Oft wird behauptet, Männer sollten nun wohl die besseren Frauen werden. Manche versuchen, den Veränderungen mit einer besonderen Betonung von traditioneller Männlichkeit zu begegnen. Toni Tholen, der an der Universität Hildesheim zu Männlichkeit forscht, glaubt nicht an diesen rückwärtsgewandten Weg. Er hofft, dass noch mehr alternative Geschlechtervorstellungen entwickelt werden, die "herrschafts- und gewaltfreier sind".

Denn auch Männer stehen inzwischen vor zahlreichen gesellschaftlichen Erwartungen. Früher durften Väter nicht bei der Geburt dabei sein. "Heute müssen sie dabei sein und trauen sich nicht zu sagen, ich möchte das nicht." Keineswegs jeder Mann will unbedingt Familienvater und Ehemann sein. "Dann soll er das doch einfach nicht machen. Er soll aber nicht so tun, als wäre es anders", versucht Schneebauer Wege zu zeigen. "Wenn ich aber sage, Frau und Kinder sind das Wichtigste, muss ich danach handeln und zum Chef gehen und sagen, heute muss ich pünktlich weg."

Das Männerbild ist inzwischen deutlich vielfältiger geworden. "Du kannst ein erfolgreicher Manager und ein mitfühlender Familienvater sein und du kannst in beidem Seiten haben, wo es nicht so gut läuft.
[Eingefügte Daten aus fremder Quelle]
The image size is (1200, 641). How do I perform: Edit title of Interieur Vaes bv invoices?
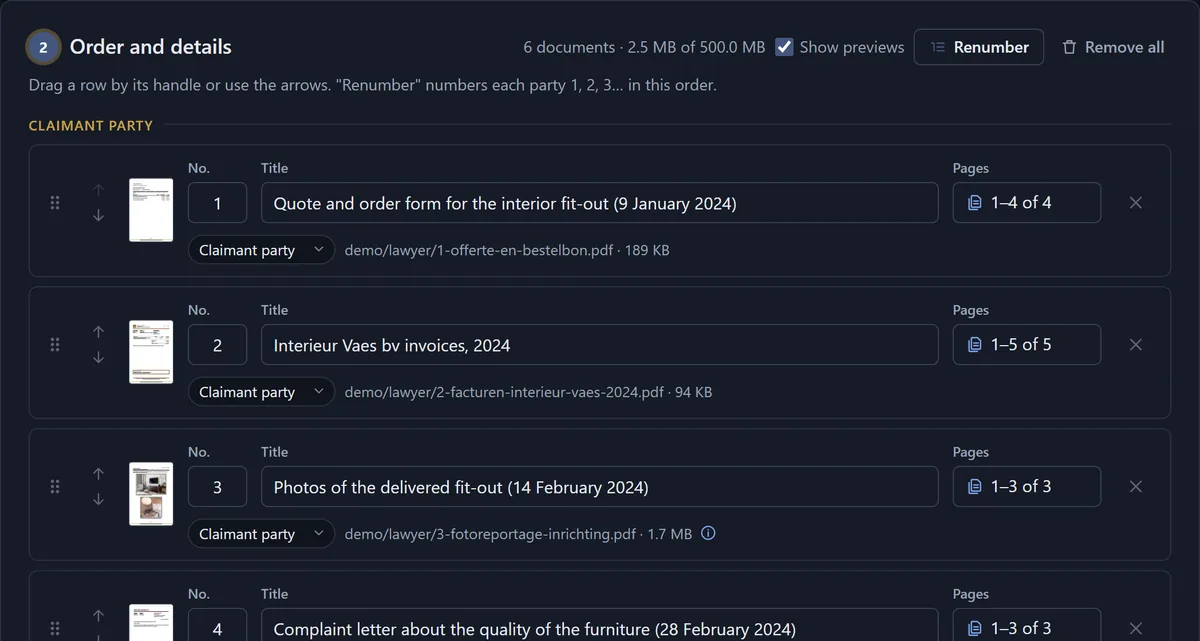599,345
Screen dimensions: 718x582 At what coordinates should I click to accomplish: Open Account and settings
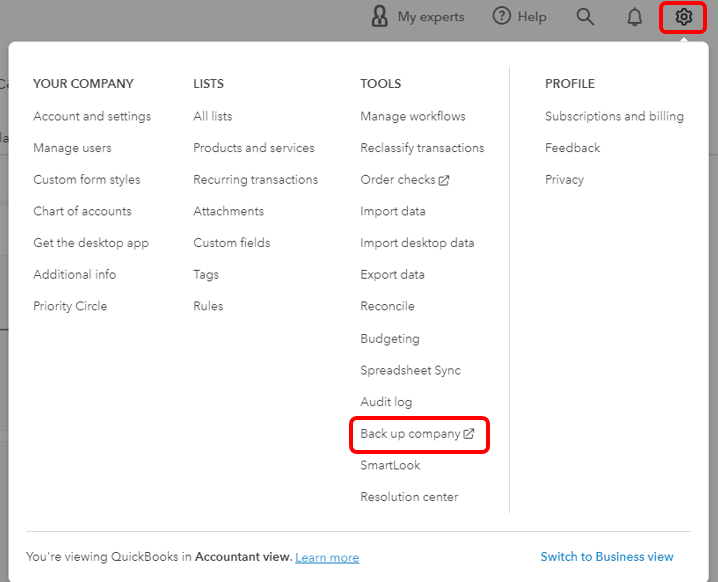92,116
Das ist auch okay." Vielleicht hilft dabei die Erkenntnis, dass Frauen schon lange mit genau diesen Fragen kämpfen und versuchen, Kompromisse zu finden. Schneebauer hält es für richtig, "dass die Männer verunsichert werden". Nur dadurch werde es gelingen, wieder festen Boden unter den Füßen bekommen. "Dazwischen wackelt es halt."